И она поняла, что для него это важно, и заставила себя слушать.
– Мир остановился на перепутье двух дорог, замер, не зная, на что решиться. Католическая Церковь тянет в одну сторону, древнее Знание – в другую. Церковники хотят, чтобы человек пользовался только теми орудиями, которые можно сделать из дерева или металла, из камня или пеньки. Церковники запрещают пользоваться магией, волшебной силой, которая струится из наших рук. Но это все равно что сказать зрячему: «Ослепни!», крылатому: «Ходи пешком!», здоровому – приказать стать калекой… Как можно забыть то, что уже узнал? Как можно оставить то, что уже достигнуто? И ты – одна из тех, кто может повернуть человечество к Знанию, к Искусству.
– Я не понимаю, – сказала женщина. – Что плохого может быть в Искусстве? Ты научил меня помогать людям, избавлять их от страданий. Ты открыл мне красоту и богатство мира. Нет ничего плохого в том, что делаю я или делаешь ты. За что же они так стремятся уничтожить нас?
– Из страха, – сказал Агеларре. – Им ненавистно все, что непонятно. Такова толпа. А церковники возглавляют ее. Все, кто осмеливаются мыслить, любить, смеяться, отличать добро от зла, – все ЕРЕТИКИ.
Женщина вздрогнула всем телом, но тяжелая рука Агеларре, лежащая на ее плече свинцовым грузом, уняла дрожь.
– Ты не должна позволить им убить тебя. Обещай, что будешь осторожна, Хильда Колючка.
– Да, – еле слышно сказала она.
– Сейчас в вашей округе лютует Иеронимус фон Шпейер. Страшной косой выкашивает всех, кто хоть на ладонь превосходит других красотой, талантом или знанием. Трудно тебе будет ускользнуть от него.
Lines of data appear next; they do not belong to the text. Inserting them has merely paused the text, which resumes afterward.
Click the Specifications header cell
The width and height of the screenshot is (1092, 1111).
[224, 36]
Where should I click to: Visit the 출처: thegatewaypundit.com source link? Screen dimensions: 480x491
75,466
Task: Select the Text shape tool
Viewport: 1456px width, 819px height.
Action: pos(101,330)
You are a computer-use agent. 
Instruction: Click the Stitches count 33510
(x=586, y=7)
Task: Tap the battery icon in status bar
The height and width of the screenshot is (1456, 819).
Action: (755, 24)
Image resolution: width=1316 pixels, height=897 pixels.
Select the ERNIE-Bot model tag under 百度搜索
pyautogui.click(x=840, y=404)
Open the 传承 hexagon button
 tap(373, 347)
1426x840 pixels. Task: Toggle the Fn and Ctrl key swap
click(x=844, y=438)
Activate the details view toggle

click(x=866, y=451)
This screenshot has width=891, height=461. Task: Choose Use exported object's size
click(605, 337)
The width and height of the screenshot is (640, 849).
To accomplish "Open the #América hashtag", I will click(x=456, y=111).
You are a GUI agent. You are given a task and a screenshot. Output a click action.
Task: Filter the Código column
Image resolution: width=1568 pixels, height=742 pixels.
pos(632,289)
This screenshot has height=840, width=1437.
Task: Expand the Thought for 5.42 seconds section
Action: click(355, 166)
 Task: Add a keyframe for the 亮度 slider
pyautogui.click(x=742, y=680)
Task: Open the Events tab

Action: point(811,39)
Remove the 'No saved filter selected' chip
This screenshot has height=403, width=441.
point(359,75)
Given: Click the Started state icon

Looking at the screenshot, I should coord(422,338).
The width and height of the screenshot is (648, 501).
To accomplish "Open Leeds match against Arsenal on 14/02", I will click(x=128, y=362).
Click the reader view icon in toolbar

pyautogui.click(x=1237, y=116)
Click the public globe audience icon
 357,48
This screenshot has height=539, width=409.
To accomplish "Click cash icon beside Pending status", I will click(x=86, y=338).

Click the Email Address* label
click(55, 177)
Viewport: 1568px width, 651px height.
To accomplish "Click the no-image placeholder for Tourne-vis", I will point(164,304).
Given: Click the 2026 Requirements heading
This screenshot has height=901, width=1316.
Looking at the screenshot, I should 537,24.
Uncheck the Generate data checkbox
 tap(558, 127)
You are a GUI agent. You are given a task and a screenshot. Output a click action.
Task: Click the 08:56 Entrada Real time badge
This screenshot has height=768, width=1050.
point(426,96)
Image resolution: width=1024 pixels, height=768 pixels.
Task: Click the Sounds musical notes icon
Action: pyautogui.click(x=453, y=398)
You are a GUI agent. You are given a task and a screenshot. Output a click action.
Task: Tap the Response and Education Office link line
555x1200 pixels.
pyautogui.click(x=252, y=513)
Страшнее чумы Мракобес, будь он проклят.
Он повернулся, чтобы уйти, оставить ее одну посреди поля.
– Постой!.. – крикнула она ему в спину – узкую, прямую.
– Иди домой, женщина, – сказал Агеларре, не оборачиваясь. – Храни мои дары. Тенебриус расскажет тебе то, что не успел рассказать я.
– Когда мы увидимся снова?
– Я приду. Ступай домой, Хильда.
Рехильда закрыла глаза, чтобы удержать слезы, а когда вновь открыла их, то увидела, что лежит у себя в спальне, и Вейде стоит над ней, держа в руках большую чашу для умывания.
* * *
Тихий шорох камней под ногами.
Как горы, громоздятся отвалы, закрывают черное небо. Луна то ныряет в тучи, то вновь показывается. Черный крест, вбитый в глотку Обжоры, распростер руки, словно хочет схватить ночного путника.